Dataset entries
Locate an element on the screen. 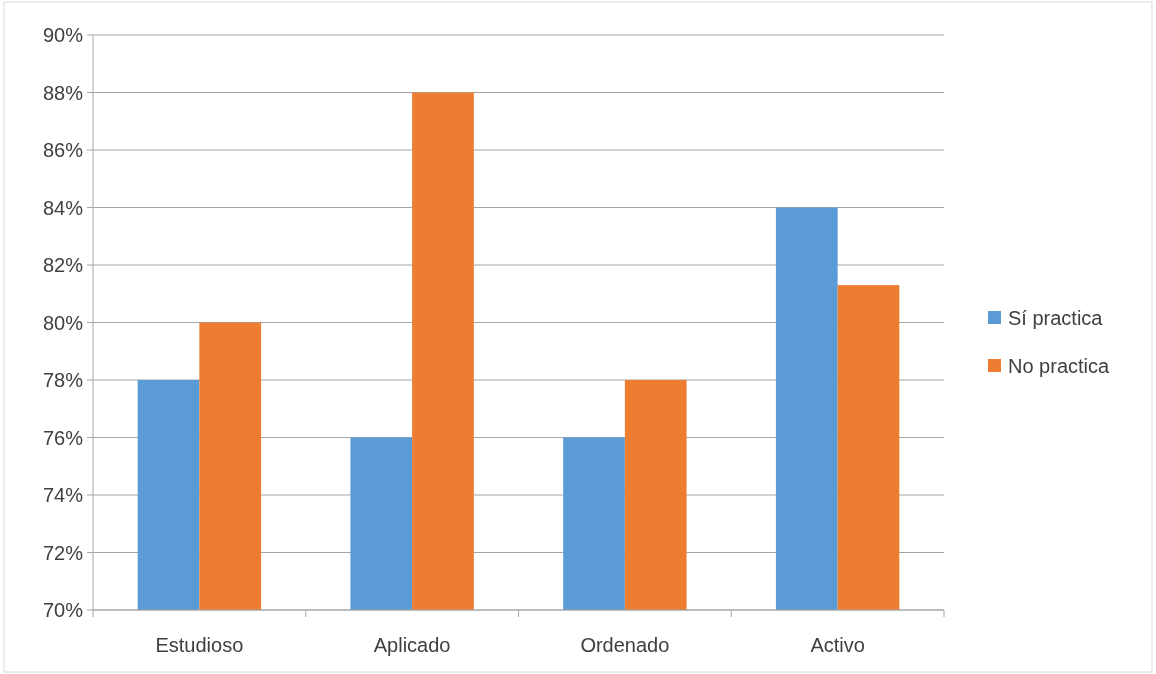 This screenshot has width=1156, height=674. y-tick-label: 80% is located at coordinates (63, 322).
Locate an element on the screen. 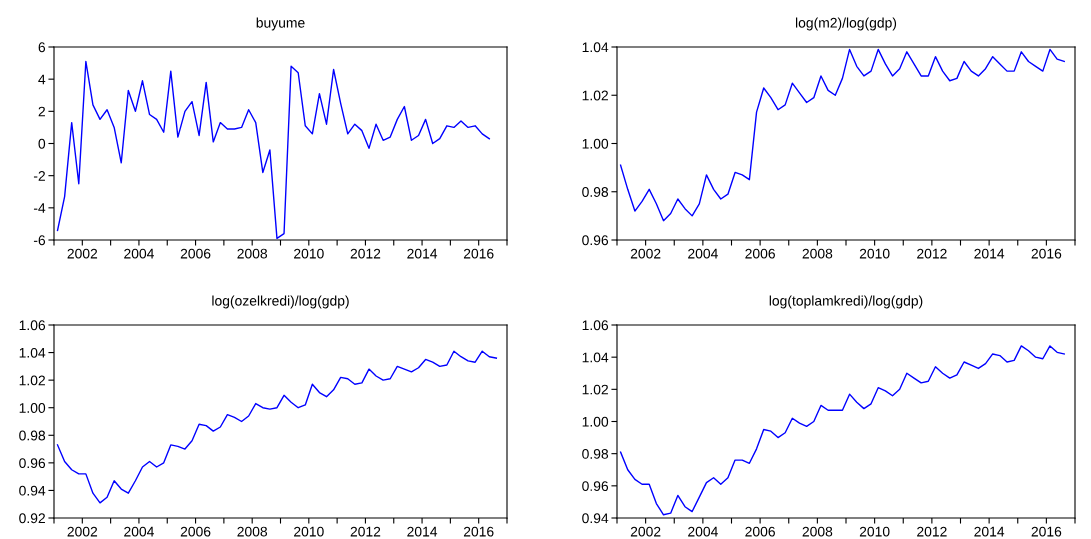 This screenshot has width=1091, height=539. y-tick-label: -4 is located at coordinates (40, 208).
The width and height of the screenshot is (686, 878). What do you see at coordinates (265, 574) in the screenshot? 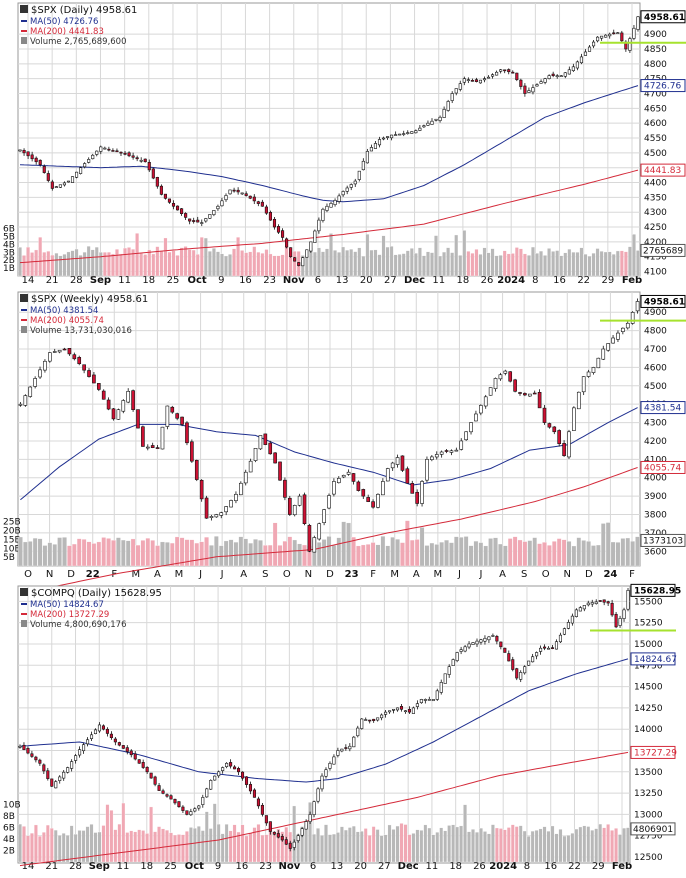
I see `time-tick-label: S` at bounding box center [265, 574].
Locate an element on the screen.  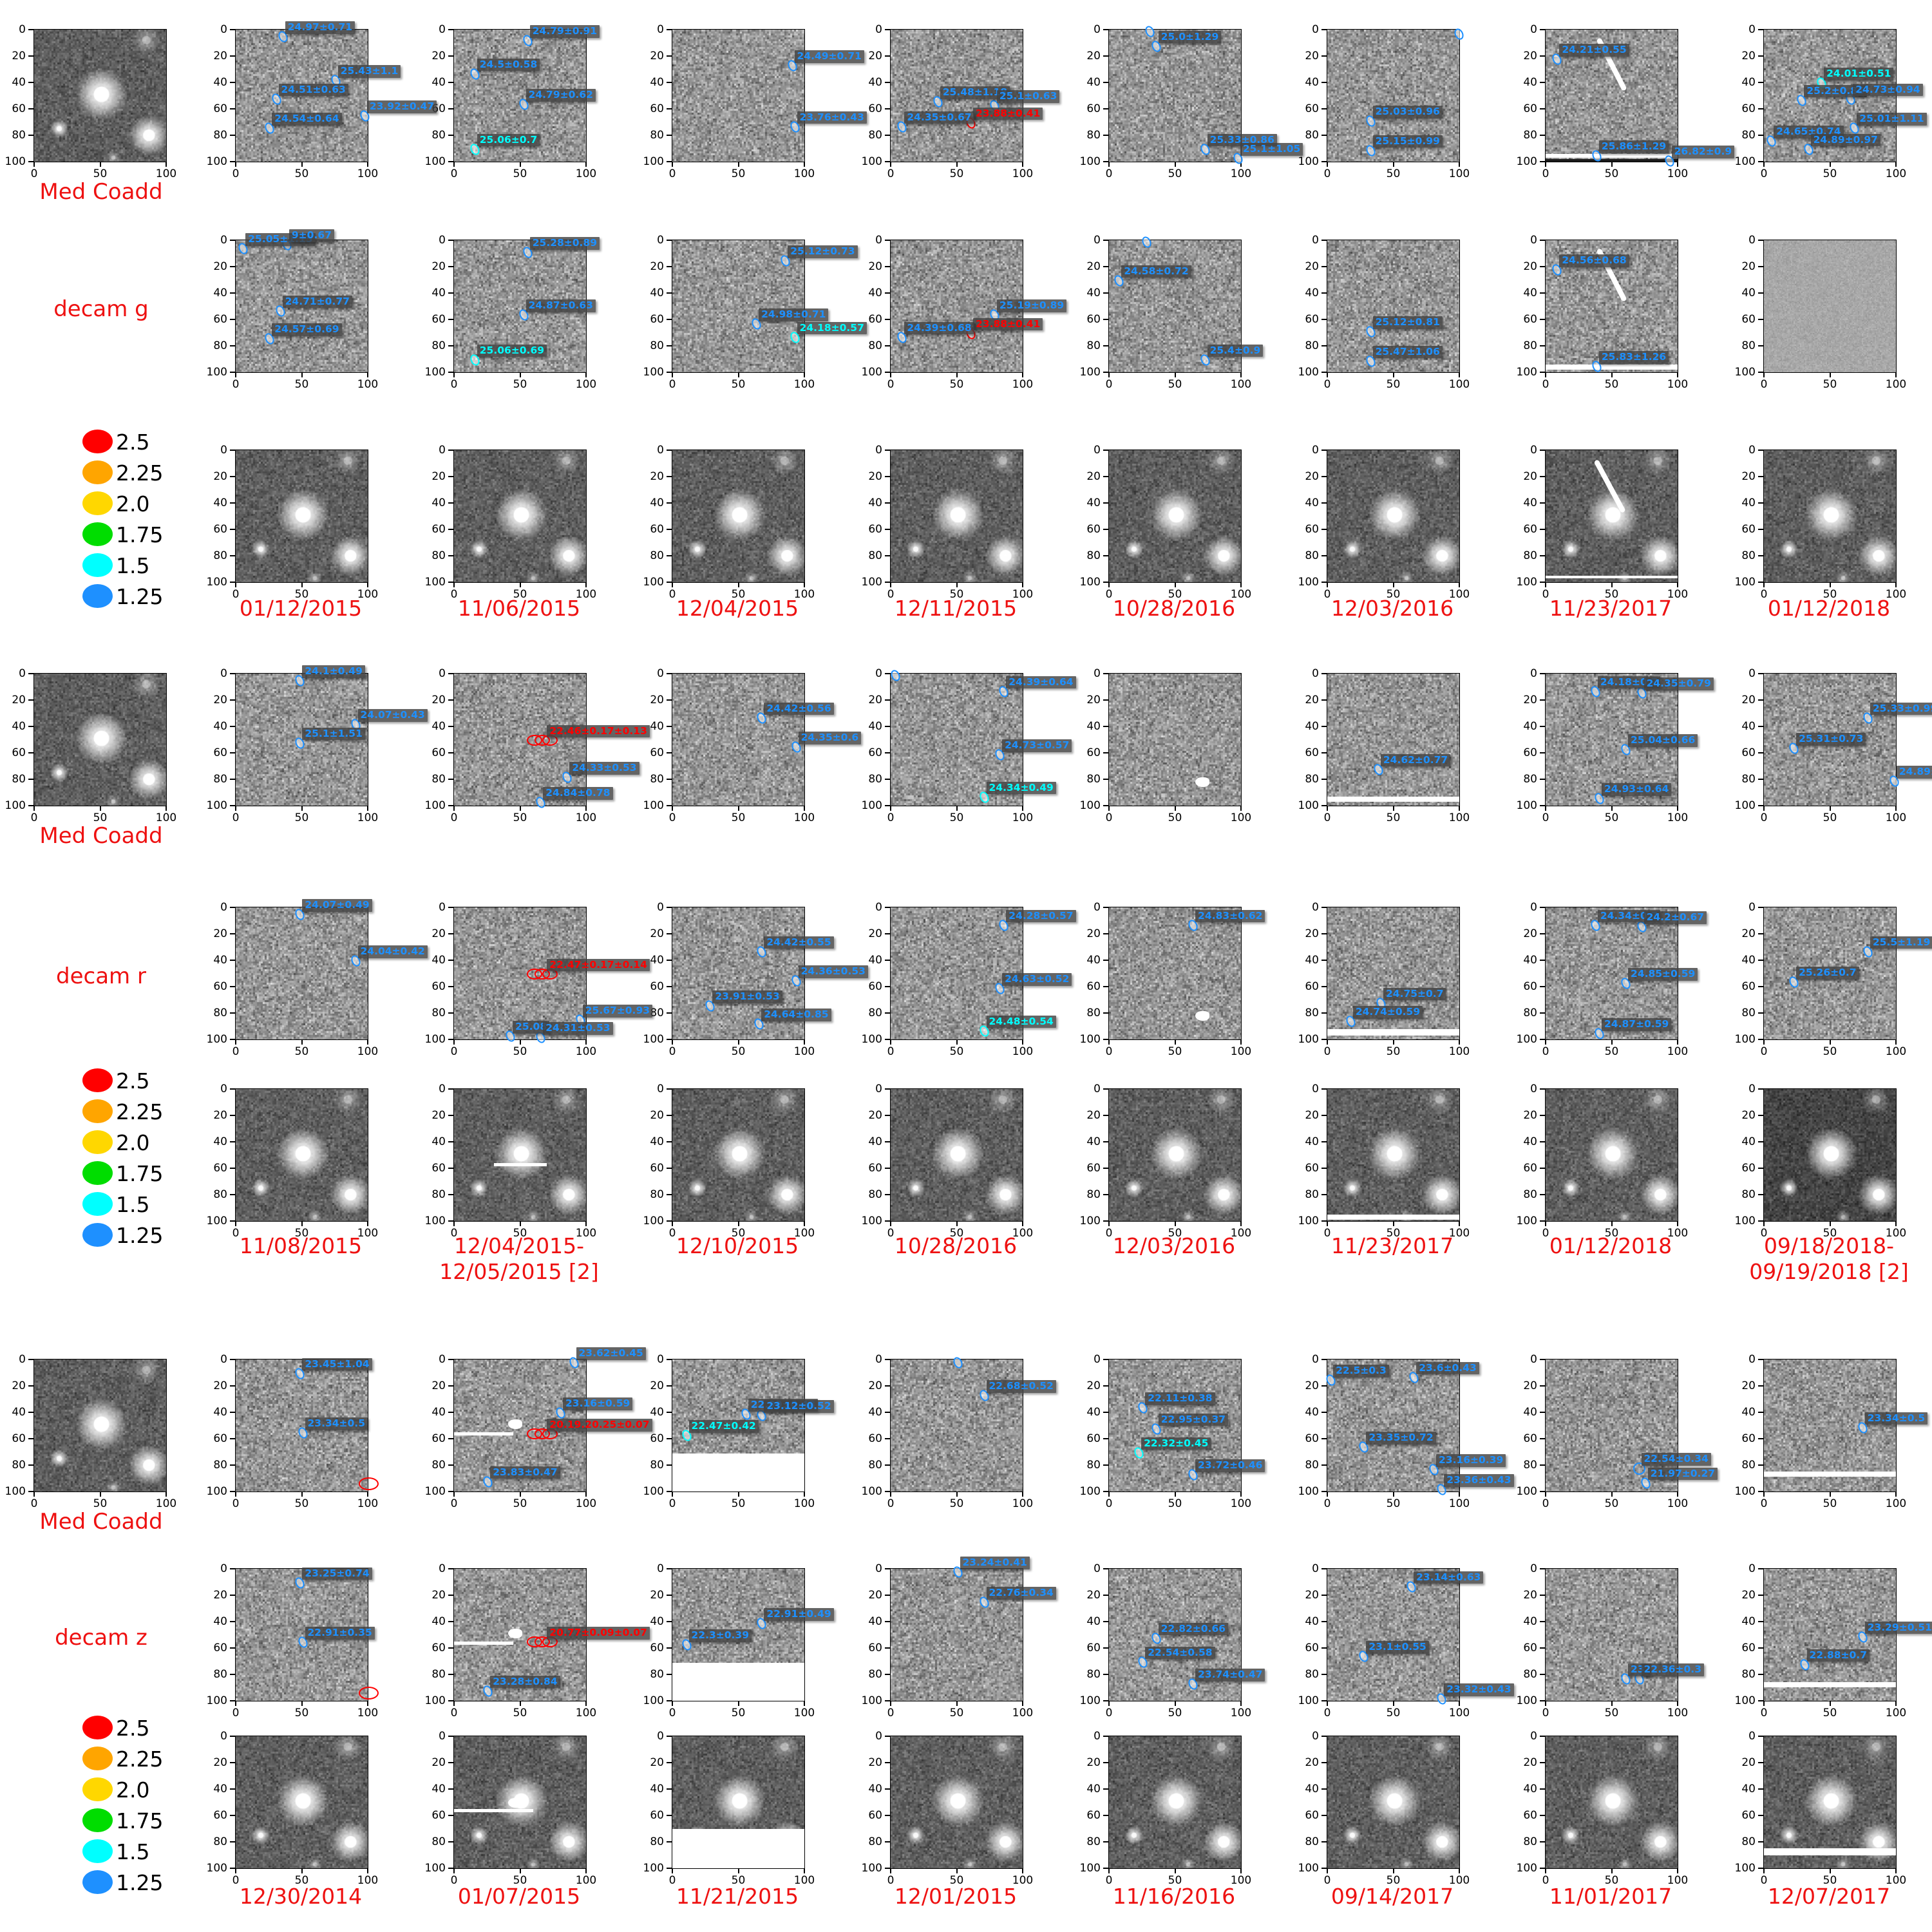
magnitude-annotation: 23.88±0.41 is located at coordinates (1008, 114).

## Directions for this task
Present the rows from the line containing "The width and" through the end of the rows as a two-column CSV with the columns request and answer, one line per request holding its text and its answer, each in a quoted field with line breaks replaced by spaces. Leave the pictures out.

## Output for this task
request,answer
"The width and height of the screenshot is (686, 878). What do you see at coordinates (265, 574) in the screenshot?","I see `time-tick-label: S` at bounding box center [265, 574]."
"Locate an element on the screen.","magnitude-annotation: 23.88±0.41 is located at coordinates (1008, 114)."